FAMILY first approach in new FBUK policy agenda

FBUK has published a new policy agenda for family businesses. Coming ahead of local elections around the UK and ongoing geopolitical uncertainty, Building Britain for Generations highlights key areas for policymakers, prioritising stability, long-term growth, investment and stewardship – all traits of family businesses.

The policy agenda calls for government, politicians and all policymakers to adopt a ‘FAMILY first’ approach that encompasses:

  • Fair taxation system
  • Accessing finance and business support
  • Mid-sized family business focus
  • Investing in local communities
  • Lowering the cost of doing business
  • Younger generation focus

FBUK Policy Agenda - Building Britain for Generations

The policy agenda, which was launched at an event in London, proposes a comprehensive set of recommendations that place the UK’s five million family businesses, and the benefits of family ownership, at the heart of efforts to grow the economy and tackle critical issues including youth unemployment.

Policy asks include:

  • Appointing a family business czar in every devolved nation and region to support long-term investment in communities and support greater fiscal devolution,
  • Targeted measures to tackle youth unemployment including an exemption from employer NICs for all family businesses offering Level 4 and above apprenticeships in AI, leadership and management,
  • A clear ‘tax roadmap’ – that gives family businesses confidence about the direction of travel, removes the fear of sudden, damaging surprises and enables long-term investments,
  • Full reinstatement of 100% Inheritance Tax reliefs (BPR and APR) for family firms, with no thresholds,
  • A simplified procurement system that places greater weight on long-term investment and delivery, regional investment and social cohesion.

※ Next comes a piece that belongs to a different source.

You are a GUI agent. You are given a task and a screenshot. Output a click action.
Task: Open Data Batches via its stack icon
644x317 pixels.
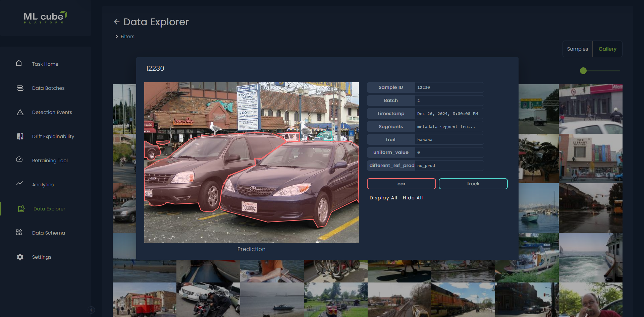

The new policy agenda also calls on government to adopt a new definition of medium-sized businesses to support the forgotten engine of the UK economy. This should be companies with revenues between £10million-£100million and between 50-499 employees (mid-size is currently defined as fewer than 250 employees and less than £54million revenue).

FBUK research shows there are 10,000 mid-sized family businesses in the UK which employ 1.5 million people and create £140 billion economic output. But these established businesses remain largely invisible to policymakers and are held back by a policy environment designed for either small or large companies.

Neil Davy, CEO Family Business UK said:

“Family businesses are established pillars of Britain’s towns and cities in a way that global brands can never be – they have built a brand, reputation and workforce there, and often it’s the family name above the door.

“Yet the current policy system often favours foreign investment over established, British family businesses with the lure of lucrative tax breaks and other incentives not available to family firms. That has to change if the UK is serious about a robust domestic economy that delivers sustainable, long-term growth.”

The new family business policy agenda, which is launched on the eve of the most significant change to the taxation of British family businesses in 50 years (BPR and APR), also highlights the ongoing impact of the change to inheritance tax reliefs on family businesses:

  • The majority of family businesses (57%) say they will still be materially affected by IHT (despite changes announced by government on 23 Dec),
  • Just 1 in 10 family businesses believe they will escape the tax entirely,
  • Just 74% of family businesses are confident they can remain family-owned in 10 years’ time (down from 91% in the next 3 years) with increasing concerns that the burden of IHT will force businesses to sell up or sell assets – often to foreign-owned corporations – creating further instability for the domestic economy.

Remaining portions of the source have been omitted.